Martin Rue

Making things. Writing code. Languages.

ZZüy – A Lesson In Perseverance

I remember when I was first introduced to programming by way of watching my older step brother type the then–very–confusing words gosub and rem onto a bright blue screen. It was exciting. I had no idea what this cryptic language did but I was definitely hooked.

As time went on we got a family PC and my first attempt at programming it wasn’t exactly successful. As it turned out, you couldn’t put BASIC in .html files, which seemed like such a good idea at the time. I quickly realised I had a lot to learn and decided I’d learn a language that I could use on the PC.

C was nothing like BASIC. It was far more exciting and looked much cooler with all its obscure syntax and low level semantics. As I started to understand things like files and sockets I became fascinated with the idea that I could build programs for other people to use.

After playing with C for a few months I felt confident enough to build something real with it, and it just so happened I had an idea I was pretty excited about. I wanted to build a simple tool that allowed two people write code together over the Internet.

There’d be two boxes. You would type your code into the box on the left, hit send and your partner would see your code in their right hand box. They could copy it across, amend it and hit send to send it back. I distinctly remember being in awe of the fact that by using a TCP socket for sending data, the other person could be on the other side of the world and this would still work – much more fun than BASIC.

So I got cosy with socket(), listen(), bind(), connect(), send() and recv(). A few weeks later I had an early version working and I couldn’t wait to test it. It worked perfectly over localhost, but I wanted to see this work over the freaking phone line!

Fortunately my good friend Jacob was on hand to help. I sent him over the wonderfully small executable and gave him my IP address to connect to. I honestly could not believe it when he connected and his code appeared on my screen. I made a few changes and sent it back. It was awesome!

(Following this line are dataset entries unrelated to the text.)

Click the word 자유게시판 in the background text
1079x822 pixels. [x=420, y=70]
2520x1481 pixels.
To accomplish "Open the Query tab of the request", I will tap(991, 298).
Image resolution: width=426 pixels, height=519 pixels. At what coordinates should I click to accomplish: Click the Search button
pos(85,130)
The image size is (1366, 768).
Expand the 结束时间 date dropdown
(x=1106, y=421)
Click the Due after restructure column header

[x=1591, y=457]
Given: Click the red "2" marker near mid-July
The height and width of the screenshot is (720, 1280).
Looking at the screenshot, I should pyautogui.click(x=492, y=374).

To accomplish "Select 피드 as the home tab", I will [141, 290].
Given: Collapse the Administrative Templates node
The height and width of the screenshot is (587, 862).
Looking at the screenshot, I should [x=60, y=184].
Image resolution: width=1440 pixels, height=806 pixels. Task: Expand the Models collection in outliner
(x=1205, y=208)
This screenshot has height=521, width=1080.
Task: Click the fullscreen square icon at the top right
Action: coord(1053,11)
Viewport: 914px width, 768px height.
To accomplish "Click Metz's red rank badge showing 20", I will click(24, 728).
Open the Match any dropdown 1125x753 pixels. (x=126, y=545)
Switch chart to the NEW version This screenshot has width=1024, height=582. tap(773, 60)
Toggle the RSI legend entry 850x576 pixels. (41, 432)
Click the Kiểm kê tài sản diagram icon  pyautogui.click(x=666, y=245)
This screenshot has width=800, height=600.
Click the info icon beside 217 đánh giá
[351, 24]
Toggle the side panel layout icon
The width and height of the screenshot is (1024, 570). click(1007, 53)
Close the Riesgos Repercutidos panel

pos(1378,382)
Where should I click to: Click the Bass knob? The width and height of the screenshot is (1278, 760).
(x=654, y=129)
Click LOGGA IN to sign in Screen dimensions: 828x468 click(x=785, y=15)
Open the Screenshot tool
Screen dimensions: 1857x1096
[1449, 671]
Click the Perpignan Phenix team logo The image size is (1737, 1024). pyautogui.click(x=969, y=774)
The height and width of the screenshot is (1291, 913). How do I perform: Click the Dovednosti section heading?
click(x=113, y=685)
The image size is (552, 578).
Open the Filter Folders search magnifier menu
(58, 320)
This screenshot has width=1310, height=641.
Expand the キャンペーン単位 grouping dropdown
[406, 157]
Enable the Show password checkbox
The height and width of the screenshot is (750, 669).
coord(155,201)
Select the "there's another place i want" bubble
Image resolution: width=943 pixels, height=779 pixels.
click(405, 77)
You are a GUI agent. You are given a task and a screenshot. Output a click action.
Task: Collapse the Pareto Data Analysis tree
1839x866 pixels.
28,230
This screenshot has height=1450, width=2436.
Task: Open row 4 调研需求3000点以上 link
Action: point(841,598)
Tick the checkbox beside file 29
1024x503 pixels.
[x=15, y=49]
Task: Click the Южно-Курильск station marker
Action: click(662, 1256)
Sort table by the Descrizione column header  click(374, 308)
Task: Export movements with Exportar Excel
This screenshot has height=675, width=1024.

But then something weird happened.

Jacob’s code had a series of ZZüy characters at the end. They disappeared on the next update, but then came back. I asked him about the strange characters I was seeing, but he couldn’t see them. None of his code was being lost, but these extra characters were becoming very annoying.

Over the next day or two I trawled through the code line by line, desperately trying to work out how these extra characters might occur. It was tiring, and each time I thought I had found the issue, as if by magic, there they were again. I came to passionately hate the sequence of characters ZZüy. I think I still do. I’m biting on my fist right now.

It was actually a little soul destroying each time we retested a potential fix only to find it was still screwed, because after seeing those damn ZZüy characters come back, I had nothing. I had to go back through the process and find some other explanation. I like to consider myself an optimist, but a real test of that is whether you’re still optimistic when you have nothing.

After another 10 or so different attempts I finally stumbled upon it. This time, I was absolutely convinced. I had been reading an article about string buffers in C when it mentioned zero–termination, and that’s when it hit me. A string buffer needs to contain a zero character to signify the end of the data. It finally all made sense. Suddenly I could imagine how strlen() might work by counting until it found the zero. Suddenly I knew what the Hungarian word psz meant. And, of course, I was seeing random extra characters because the displaying of the buffer didn’t know when to stop reading because there was no zero. Oh yes – this time I had definitely nailed it.

So I took the return value from recv() – the total number of bytes received – and used it as an index into the buffer to add the zero terminator. I compiled. I linked. Well, those happened together but I’m trying to build dramatic effect. I took the new executable and sent it across to Jacob. And then I waited.

A minute later he connected and over came his code. His particular choice of sample code this time caused a scroll bar to appear, but were those pesky ZZüy characters still there? Surely they were gone now that the buffer had been zero terminated. Surely.

I scrolled to the bottom of the box praying that I wouldn’t see them. But the bastards, in all their glory, were still there. A group of 16 ZZüy characters staring back at me saying “nice try, but better luck next time loser”. I couldn’t believe that I’d failed yet again. Back to the drawing board.

The next few hours were shared between outbursts of crying and trying every shot–in–the–dark approach I could come up with to prevent ZZüy from ruining my life. But I persevered, and herein lies my point.

When Einstein was asked why he was so smart, he answered:

It’s not that I’m so smart, it’s just that I stay with problems longer.

I may have had an abundance of ZZüy characters, but I also had the perseverance to not let this problem beat me, however unenjoyable the process was going to be. It was probably going to take much more time than I had hoped, but ultimately I knew there was an explanation waiting to be found. I just had to persevere with the problem to better understand it.

In reality everyone has their own threshold of perseverance, and we each have different factors that cause us to hit it. Some people become frustrated very quickly, hindering their ability to persevere through the problem. Others simply lose motivation due to lack of progress. The key is to use failure positively to drive perseverance. Each failure takes you a step closer to finding a solution so long as you are learning from it – the only true type of failure is quitting.

In the end, Jacob admitted that he had been adding the ZZüy characters onto the end of his code manually ever since he’d realised the zero termination stuff fixed the bug. I don’t think I’ve ever been so mad and so happy at the same time.